F1 could also look at the variable plight or success of other sports behind a paywall for clues to the future.
For success, look at Premier League football. Essentially created as a pay-per-view business, it is now the most profitable football league in the world, and its fourth most-valuable sporting franchise – behind American Football (NFL), basketball (NBA) and baseball (MLB). It only enjoys highlights shows via FTA, with no live terrestrial coverage in the UK. Yet, it’s so popular that fans can still follow it easily without even actually watching a game, such is the saturation of media coverage.
On the downside, take British cricket. Test matches disappeared entirely behind a paywall to Sky back in 2006 and the sport has endured a steady drop in audience since. Sky’s final day Ashes coverage of just over 450,000 pales into comparison with the 8.2m C4’s equivalent attracted back in 2005.
Cricket also provides stark evidence that fears about a lack of accessible TV coverage can hit a sport below the surface. Sport England has shown a link between a reduction in viewership and participation. A 2017 study titled Active People found there to have been a 32 per cent drop in the number of people aged over 16 participating in cricket since its move to pay-per-view. The decline has even forced the hand of the England & Wales Cricket Board, which was insistent that some of the rights to its new Twenty20 tournament be shown FTA, as will two test matches. The BBC picked up part of that deal, worth an estimated £1.1bn alongside Sky, with ECB chief Tom Harrison saying cricket “had no ambition to be the richest, most irrelevant sport in the country.”

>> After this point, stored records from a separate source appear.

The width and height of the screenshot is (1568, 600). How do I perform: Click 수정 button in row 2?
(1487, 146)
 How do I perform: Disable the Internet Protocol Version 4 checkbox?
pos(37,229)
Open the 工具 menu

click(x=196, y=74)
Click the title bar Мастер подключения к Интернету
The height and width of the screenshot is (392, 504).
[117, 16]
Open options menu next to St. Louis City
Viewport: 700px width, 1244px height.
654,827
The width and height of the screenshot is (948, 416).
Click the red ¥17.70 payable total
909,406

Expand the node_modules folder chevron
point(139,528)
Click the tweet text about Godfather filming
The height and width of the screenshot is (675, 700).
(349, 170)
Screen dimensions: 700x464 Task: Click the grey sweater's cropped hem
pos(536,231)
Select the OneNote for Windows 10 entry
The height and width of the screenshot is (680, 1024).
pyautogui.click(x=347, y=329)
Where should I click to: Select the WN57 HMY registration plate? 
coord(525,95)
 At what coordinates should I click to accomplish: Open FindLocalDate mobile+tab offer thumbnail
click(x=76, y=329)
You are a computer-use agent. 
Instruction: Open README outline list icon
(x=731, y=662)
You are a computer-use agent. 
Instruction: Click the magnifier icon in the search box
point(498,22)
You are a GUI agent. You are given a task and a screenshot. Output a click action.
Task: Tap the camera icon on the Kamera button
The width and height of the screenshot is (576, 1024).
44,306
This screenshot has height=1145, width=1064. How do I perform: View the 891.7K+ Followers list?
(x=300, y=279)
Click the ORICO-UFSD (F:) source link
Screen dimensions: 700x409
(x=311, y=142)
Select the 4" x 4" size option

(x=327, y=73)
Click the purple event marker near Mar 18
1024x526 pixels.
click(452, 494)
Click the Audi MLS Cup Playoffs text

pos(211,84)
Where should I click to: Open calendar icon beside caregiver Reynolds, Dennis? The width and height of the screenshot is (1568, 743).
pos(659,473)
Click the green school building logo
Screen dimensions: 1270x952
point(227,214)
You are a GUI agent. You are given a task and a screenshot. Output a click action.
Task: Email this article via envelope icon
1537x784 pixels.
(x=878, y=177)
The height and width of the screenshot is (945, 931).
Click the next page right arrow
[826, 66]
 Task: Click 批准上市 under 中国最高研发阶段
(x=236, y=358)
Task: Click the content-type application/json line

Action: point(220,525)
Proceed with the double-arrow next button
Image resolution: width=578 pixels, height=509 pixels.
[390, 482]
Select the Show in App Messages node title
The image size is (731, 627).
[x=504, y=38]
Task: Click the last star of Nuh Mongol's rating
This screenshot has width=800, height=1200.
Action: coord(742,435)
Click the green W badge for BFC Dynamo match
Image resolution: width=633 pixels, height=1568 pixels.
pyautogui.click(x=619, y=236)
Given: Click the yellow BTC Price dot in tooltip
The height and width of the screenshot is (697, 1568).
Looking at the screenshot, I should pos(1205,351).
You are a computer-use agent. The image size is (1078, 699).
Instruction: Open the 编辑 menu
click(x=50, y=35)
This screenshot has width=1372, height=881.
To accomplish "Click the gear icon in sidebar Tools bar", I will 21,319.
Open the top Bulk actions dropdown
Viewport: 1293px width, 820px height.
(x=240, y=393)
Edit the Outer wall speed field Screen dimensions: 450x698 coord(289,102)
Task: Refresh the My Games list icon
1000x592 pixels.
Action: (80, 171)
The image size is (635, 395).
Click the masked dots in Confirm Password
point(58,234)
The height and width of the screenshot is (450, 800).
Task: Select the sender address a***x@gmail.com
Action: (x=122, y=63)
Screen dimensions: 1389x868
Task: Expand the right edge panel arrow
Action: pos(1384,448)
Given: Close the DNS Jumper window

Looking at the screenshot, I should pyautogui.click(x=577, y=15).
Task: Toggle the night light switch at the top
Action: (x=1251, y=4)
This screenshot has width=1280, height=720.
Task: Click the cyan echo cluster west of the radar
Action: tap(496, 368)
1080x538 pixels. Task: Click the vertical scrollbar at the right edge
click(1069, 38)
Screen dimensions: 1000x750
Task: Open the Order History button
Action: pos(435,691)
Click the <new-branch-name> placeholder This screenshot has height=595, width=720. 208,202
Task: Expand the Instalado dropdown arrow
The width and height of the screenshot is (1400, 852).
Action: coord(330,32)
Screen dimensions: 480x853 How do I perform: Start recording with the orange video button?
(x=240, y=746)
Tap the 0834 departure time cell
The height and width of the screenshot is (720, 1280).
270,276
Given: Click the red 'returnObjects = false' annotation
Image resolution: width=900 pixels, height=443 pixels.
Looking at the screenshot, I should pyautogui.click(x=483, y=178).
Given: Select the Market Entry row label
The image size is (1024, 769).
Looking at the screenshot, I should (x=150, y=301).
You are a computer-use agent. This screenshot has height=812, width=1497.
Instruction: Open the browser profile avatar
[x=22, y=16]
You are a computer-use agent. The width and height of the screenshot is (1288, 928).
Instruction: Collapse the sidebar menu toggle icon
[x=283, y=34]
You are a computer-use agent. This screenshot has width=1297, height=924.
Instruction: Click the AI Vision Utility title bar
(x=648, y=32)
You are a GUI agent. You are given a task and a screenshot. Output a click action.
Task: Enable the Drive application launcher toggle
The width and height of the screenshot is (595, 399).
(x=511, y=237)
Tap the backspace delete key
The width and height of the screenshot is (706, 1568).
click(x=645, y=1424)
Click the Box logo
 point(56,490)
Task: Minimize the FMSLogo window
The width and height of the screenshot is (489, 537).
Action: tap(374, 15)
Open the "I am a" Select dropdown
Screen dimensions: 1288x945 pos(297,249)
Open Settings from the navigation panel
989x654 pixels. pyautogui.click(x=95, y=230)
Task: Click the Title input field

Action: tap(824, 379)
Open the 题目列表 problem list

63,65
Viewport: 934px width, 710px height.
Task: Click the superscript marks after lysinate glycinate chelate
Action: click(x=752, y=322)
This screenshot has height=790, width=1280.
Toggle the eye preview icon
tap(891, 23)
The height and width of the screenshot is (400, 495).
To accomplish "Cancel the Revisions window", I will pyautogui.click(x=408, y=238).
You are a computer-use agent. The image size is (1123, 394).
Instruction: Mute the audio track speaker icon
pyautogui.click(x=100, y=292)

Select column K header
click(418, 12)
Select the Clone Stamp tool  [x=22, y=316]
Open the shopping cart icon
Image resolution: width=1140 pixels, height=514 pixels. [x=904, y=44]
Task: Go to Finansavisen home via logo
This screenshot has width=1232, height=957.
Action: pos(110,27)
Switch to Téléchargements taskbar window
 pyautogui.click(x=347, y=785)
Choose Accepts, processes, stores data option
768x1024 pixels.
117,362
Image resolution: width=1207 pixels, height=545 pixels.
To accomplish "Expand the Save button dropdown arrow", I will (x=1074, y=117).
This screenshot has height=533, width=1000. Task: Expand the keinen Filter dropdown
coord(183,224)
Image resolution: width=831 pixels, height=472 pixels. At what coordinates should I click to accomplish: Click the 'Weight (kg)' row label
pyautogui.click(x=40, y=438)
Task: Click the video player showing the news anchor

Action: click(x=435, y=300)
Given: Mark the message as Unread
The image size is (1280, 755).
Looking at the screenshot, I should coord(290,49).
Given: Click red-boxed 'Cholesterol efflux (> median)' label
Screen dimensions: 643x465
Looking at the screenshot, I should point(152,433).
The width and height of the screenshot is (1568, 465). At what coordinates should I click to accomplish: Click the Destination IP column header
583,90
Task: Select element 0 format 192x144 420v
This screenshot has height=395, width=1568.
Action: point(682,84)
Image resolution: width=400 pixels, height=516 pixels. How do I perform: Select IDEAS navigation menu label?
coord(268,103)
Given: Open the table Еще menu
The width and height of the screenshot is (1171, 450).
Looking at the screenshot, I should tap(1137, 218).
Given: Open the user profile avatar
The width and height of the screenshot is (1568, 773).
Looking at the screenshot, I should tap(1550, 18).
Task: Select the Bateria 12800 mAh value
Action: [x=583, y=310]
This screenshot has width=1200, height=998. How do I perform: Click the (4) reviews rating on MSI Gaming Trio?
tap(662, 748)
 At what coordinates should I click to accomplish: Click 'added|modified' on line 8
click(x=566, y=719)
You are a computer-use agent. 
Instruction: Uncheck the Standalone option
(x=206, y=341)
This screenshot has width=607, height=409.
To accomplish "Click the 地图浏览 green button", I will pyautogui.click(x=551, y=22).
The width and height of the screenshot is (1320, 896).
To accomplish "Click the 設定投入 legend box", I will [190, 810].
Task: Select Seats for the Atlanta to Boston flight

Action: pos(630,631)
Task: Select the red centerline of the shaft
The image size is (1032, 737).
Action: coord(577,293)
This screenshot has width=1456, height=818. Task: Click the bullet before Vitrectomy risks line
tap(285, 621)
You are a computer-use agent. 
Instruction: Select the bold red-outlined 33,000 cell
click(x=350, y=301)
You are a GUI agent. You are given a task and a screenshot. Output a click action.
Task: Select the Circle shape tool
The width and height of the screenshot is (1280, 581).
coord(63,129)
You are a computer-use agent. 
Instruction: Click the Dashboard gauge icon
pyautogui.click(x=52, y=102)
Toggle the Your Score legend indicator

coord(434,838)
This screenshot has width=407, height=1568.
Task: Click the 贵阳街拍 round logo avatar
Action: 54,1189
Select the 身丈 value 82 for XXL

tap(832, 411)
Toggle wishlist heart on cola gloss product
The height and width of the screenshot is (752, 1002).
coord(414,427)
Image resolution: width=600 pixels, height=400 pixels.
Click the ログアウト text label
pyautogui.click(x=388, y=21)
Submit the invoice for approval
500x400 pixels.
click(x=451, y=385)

Could a total loss of FTA coverage threaten a similar decline in motor sport?
“The cricket analogy is not lost on me, and there’s a lesson to be learned there,” says Richards. “If cricket has experienced a drop in participation it could easily happen to other sports. Ultimately, the more a sport is seen and the more it is promoted, the more likely people are to take part in it. Liberty and F1’s teams will be keenly aware of the need to stimulate activities at the lower end of the sport also, and Motorsport UK are always looking for new opportunities to do the same and promote the grassroots levels with internet campaigns and mobile content.
“The perception of F1 is also a double-edged sword. While it’s great to have the sport seen and made available to a wider audience on TV, if somebody were to only perceive motor sport to be F1 then they will have a very blinkered approach to the sport as a whole. They will likely see it as something that is unattainable, very exclusive and something they could never take part in.”
It’s important to point out that Sky isn’t the evil faction here. Arguably F1 is better catered for than ever before because of its coverage, and the resources and budget Sky has committed only reinforces its belief in F1 to be a world-class spectacle. Sky’s dealings with C4 are purely on commercial and business grounds. Sky clearly wanted to do a deal with C4, but at the same time must also protect its own investment. Plus it’s offering the F1 channel for just £10pm, but you still need the basic Sky package.
Richards has the last word: “For the enthusiasts, they will always watch F1 and will seek out the best coverage – and that is undoubtedly Sky’s. The production is superb, but it does cater for the enthusiast.
“But you do have to wonder, where are the next generation of enthusiasts going to come from if they don’t stumble across a grand prix while flicking through the TV channels? That’s a concern to us all.”